Das Regime in Nordkorea sieht in Christen Staatsfeinde. Rigoros geht es systematisch mit Hausdurchsuchungen, Verhaftungen, Arbeitslagerstrafen für die gesamte Familie eines entdeckten Christen oder Hinrichtungen gegen Christen vor. Mindestens 200.000 Christen versammeln sich nur im Untergrund; nahezu 70.000 sind in Arbeitslagern gefangen. Christliche Aktivitäten sollen im Keim erstickt werden. Bei Hausdurchsuchungen sind viele Christen entdeckt worden. In Gefangenschaft wurden sie schrecklich gefoltert, berichteten Informanten. "Es ist unbeschreiblich, wie wir hier leiden", schreibt ein einheimischer Christ an Open Doors, das seit Jahren die Untergrundgemeinde unterstützt. "Die Menschen hungern und kämpfen um das tägliche Überleben. Doch wir haben keinen Zweifel daran, dass Gott auch dieses Land verändern wird." - Obwohl Christen ihr Leben riskieren, wollen sie sich weiter für die Untergrundgemeinde engagieren, so die Aussagen von nordkoreanischen Hausgemeindeleitern: Heimlich, manchmal nur zu zweit, treffen sie sich zu Gottesdiensten oder unterstützen isoliert lebende Christen, aber auch nicht-christliche Landsleute. In den vergangenen zehn Jahren habe die Zahl der Christen in Nordkorea zugenommen. Hausgemeinden haben sich vernetzt und erstmals eine eigene Gebetskampagne in ihrem Land initiiert. Damit wollen sie sich für Veränderungen in ihrer Heimat einsetzen. Open Doors Deutschland (Kelkheim bei Frankfurt am Main) schließt sich dieser Initiative mit der deutschlandweiten Aktion "Bete für Nordkorea" an.*

Iran: Vorgehen gegen Hausgemeinden

Von einem 3. Platz rückte die Islamische Republik Iran auf Platz 2 vor. Die Regierung setzte ihr hartes Vorgehen gegen die wachsenden Hausgemeinden aus ehemaligen Muslimen fort. Mindestens 85 Christen wurden im Berichtszeitraum November 2008 bis Oktober 2009 verhaftet. Viele von ihnen wurden in Haft misshandelt. Zwar sind die meisten inzwischen freigelassen worden, doch sind noch Gerichtsverfahren an-hängig. Jederzeit könnte es zu einer Verurteilung kommen. Viele Freigelassene werden weiterhin überwacht und bedroht. Die Verhaftungen lösten bei iranischen Christen Angst aus.

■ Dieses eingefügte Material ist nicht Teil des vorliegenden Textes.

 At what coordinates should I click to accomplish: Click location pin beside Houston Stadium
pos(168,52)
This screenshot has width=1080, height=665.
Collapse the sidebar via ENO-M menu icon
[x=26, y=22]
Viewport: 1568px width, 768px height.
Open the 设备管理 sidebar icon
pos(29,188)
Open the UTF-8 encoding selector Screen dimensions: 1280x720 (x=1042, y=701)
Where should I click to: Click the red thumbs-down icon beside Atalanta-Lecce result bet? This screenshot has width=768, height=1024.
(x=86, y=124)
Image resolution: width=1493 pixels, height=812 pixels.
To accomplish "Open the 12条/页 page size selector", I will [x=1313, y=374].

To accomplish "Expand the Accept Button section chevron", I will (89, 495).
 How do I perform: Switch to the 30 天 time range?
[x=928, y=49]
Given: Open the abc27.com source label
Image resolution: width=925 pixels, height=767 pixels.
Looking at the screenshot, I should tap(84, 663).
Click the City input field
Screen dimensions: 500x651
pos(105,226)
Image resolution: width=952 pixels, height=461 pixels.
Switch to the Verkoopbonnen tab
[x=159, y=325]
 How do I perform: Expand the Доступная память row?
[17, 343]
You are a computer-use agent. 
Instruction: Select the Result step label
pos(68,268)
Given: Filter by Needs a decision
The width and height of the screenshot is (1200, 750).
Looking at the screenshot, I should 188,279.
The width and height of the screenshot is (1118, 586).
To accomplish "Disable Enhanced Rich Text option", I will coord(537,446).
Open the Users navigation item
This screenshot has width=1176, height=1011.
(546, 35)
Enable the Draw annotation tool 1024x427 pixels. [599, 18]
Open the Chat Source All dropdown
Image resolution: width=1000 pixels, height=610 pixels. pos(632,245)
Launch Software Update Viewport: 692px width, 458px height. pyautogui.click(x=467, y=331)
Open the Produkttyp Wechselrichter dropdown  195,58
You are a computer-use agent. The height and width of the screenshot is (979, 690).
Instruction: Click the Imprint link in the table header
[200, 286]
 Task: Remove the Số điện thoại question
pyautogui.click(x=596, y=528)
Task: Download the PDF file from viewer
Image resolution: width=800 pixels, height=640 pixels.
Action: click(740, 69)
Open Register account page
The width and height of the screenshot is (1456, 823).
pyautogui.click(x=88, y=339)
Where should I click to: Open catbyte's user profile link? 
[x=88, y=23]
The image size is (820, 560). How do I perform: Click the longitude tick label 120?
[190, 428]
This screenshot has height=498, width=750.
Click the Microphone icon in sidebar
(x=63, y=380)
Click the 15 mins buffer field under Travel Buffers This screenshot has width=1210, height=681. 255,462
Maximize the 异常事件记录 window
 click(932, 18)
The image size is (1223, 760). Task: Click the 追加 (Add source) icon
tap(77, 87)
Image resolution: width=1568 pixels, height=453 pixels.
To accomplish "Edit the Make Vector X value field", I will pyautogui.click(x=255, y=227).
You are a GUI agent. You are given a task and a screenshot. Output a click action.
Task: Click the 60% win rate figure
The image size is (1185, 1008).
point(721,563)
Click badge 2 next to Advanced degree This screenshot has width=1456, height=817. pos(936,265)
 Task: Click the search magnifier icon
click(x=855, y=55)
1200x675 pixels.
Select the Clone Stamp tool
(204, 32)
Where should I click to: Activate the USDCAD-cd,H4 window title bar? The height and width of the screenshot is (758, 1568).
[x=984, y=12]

Saudi-Arabien: Religionswechsel nicht erlaubt

Im streng islamischen Königreich Saudi-Arabien auf Platz 3 des WVI sind 99 Prozent der Bevölkerung Muslime. Muslime, die Christen wurden, können ihren Glauben nur heimlich praktizieren. Der Abfall vom Islam gilt aufgrund der in diesem Land geltenden Scharia als todeswürdiges Verbrechen.

Mauretanien und Somalia: Dramatische Entwicklung

Deutlich verschlechterte sich die Lage für Christen im nordafrikanischen Mauretanien. Um zehn Positionen rückte das islamische Land auf Platz 8 vor. Im Juni ermordeten Islamisten einen ausländischen Christen. Innerhalb der folgenden zwei Monate verhaftete die Polizei 185 Christen. Massive Verfolgung erlebten im vorigen Jahr auch die Christen in Somalia (Platz 4). Im April führte das Parlament die Scharia, das islamische Recht, ein. Die wenigen einheimischen Christen und ehemaligen Muslime sind im Visier der Regierung und islamistischer Milizen. Mindestens elf Christen wurden ermordet. Verschlechtert hat sich die Lage auch für Christen im Jemen (7), Vietnam (21), Aserbaidschan (24), Tadschikistan (32), der Türkei (35), Tunesien (43) und Kirgisistan (49). Weniger Berichte über Verfolgung von Christen erhielt Open Doors aus Algerien (25), Indien (26), Kuba (38), Jordanien (39), Sri Lanka (40) und Indonesien (48).

"Wir stehen in der Verantwortung"
Der Weltverfolgungsindex sei ein Gradmesser der Christenverfolgung. Doch er zeige auch an, wo Christen dringend Ermutigung und Hilfe benötigen, sagt Markus Rode, Leiter von Open Doors Deutschland. Er appelliert an Christen, nicht tatenlos zu bleiben und sich verstärkt für verfolgte Christen einzusetzen: "Wir tragen Verantwortung für unsere bedrängten Glaubensgeschwister. Gerade weil Unrechtsregime ihre Übergriffe geheim halten wollen, dürfen wir es nicht zulassen, dass zur Verfolgung noch das Vergessen kommt. Jeder Christ, der für sein Bekenntnis zu Jesus Christus verhaftet, gefoltert oder gar getötet wird, sollte mindestens einen Christen an seiner Seite wissen, der für ihn betet und ihn unterstützt." So würden sich Christen in Nordkorea gestärkt fühlen, weil sie wissen, dass andere Christen weltweit für sie beten und ihre Situation bekannt machen, so Rode.